- [SET PROBLEM]: Count the rows below that contain the string "coordinates", treating uppercase and lowercase as different, and reply with only that number.

──────────────────────────────

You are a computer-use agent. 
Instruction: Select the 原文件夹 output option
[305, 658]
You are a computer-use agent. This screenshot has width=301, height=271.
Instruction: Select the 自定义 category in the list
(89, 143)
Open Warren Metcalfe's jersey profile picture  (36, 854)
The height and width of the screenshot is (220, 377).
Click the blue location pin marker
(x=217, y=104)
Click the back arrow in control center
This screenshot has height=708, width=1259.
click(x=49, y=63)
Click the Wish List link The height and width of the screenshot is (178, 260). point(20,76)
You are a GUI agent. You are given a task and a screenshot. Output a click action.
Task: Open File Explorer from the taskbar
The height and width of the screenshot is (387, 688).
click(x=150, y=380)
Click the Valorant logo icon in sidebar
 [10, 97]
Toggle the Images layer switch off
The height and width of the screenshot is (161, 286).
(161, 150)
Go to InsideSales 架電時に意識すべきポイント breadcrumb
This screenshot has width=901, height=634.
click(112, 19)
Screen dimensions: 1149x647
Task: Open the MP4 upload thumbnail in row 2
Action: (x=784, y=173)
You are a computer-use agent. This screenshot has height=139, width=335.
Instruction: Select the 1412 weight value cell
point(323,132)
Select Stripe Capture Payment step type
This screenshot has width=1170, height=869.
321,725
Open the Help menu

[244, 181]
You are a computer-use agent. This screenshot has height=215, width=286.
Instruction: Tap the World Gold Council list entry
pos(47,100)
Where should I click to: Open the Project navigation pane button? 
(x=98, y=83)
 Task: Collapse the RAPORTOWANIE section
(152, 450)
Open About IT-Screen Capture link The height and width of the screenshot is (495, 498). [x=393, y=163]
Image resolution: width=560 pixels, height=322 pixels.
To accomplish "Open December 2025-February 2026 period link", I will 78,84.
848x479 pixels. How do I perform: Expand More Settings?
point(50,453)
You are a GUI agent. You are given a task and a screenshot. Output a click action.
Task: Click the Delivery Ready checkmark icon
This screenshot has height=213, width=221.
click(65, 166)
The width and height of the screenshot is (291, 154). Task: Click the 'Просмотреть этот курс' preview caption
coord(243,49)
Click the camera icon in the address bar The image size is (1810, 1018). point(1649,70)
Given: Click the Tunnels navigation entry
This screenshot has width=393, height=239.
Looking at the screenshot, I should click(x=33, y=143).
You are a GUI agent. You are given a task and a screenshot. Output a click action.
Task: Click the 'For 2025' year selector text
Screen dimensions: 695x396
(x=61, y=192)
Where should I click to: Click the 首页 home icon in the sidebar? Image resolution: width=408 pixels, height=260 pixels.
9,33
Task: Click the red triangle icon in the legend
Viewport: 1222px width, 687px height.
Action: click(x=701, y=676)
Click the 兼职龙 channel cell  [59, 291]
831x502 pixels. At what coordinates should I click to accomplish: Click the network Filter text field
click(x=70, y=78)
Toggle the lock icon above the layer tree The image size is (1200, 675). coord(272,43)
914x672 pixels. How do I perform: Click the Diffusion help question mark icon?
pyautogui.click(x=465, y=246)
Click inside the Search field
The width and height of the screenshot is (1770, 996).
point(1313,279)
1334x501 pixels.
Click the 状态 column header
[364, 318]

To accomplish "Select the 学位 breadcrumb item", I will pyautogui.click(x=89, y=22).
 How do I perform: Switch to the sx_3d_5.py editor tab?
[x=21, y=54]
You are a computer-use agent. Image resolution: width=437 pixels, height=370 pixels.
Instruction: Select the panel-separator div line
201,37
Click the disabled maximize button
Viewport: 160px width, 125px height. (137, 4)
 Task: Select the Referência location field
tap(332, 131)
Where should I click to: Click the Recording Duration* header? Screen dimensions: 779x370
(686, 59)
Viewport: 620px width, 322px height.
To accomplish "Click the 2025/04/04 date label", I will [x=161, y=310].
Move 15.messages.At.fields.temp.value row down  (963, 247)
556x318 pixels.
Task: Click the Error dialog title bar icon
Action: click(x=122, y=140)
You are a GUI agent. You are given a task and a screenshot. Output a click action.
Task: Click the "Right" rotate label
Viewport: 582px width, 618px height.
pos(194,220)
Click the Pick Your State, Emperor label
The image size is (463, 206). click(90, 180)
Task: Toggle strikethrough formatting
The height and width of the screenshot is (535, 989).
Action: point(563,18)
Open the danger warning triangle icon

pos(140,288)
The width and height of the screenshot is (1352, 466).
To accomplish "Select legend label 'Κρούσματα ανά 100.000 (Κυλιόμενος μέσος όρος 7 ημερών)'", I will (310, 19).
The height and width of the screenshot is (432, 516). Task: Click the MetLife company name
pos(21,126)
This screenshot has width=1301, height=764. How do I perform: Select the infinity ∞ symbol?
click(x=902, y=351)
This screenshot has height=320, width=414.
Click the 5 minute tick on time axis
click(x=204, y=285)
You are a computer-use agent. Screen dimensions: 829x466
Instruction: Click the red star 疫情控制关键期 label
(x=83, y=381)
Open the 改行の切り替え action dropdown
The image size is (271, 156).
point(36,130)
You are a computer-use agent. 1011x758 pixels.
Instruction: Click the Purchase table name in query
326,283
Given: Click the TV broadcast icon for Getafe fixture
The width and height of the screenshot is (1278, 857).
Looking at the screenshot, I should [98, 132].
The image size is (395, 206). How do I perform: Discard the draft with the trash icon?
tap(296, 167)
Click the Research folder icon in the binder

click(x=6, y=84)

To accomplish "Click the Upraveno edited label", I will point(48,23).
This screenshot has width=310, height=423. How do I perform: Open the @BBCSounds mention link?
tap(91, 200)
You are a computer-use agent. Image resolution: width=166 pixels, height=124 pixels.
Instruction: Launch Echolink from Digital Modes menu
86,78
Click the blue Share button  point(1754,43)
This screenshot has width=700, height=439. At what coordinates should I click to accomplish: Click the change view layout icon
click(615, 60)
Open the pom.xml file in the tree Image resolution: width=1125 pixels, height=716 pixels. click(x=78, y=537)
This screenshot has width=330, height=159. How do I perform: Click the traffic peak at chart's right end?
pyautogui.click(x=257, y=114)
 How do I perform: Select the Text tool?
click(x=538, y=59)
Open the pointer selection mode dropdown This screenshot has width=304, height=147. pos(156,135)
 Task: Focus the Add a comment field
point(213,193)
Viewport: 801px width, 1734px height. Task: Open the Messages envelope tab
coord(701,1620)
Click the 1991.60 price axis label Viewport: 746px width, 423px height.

──────────────────────────────

- [THE COMPLETED TASK]: 2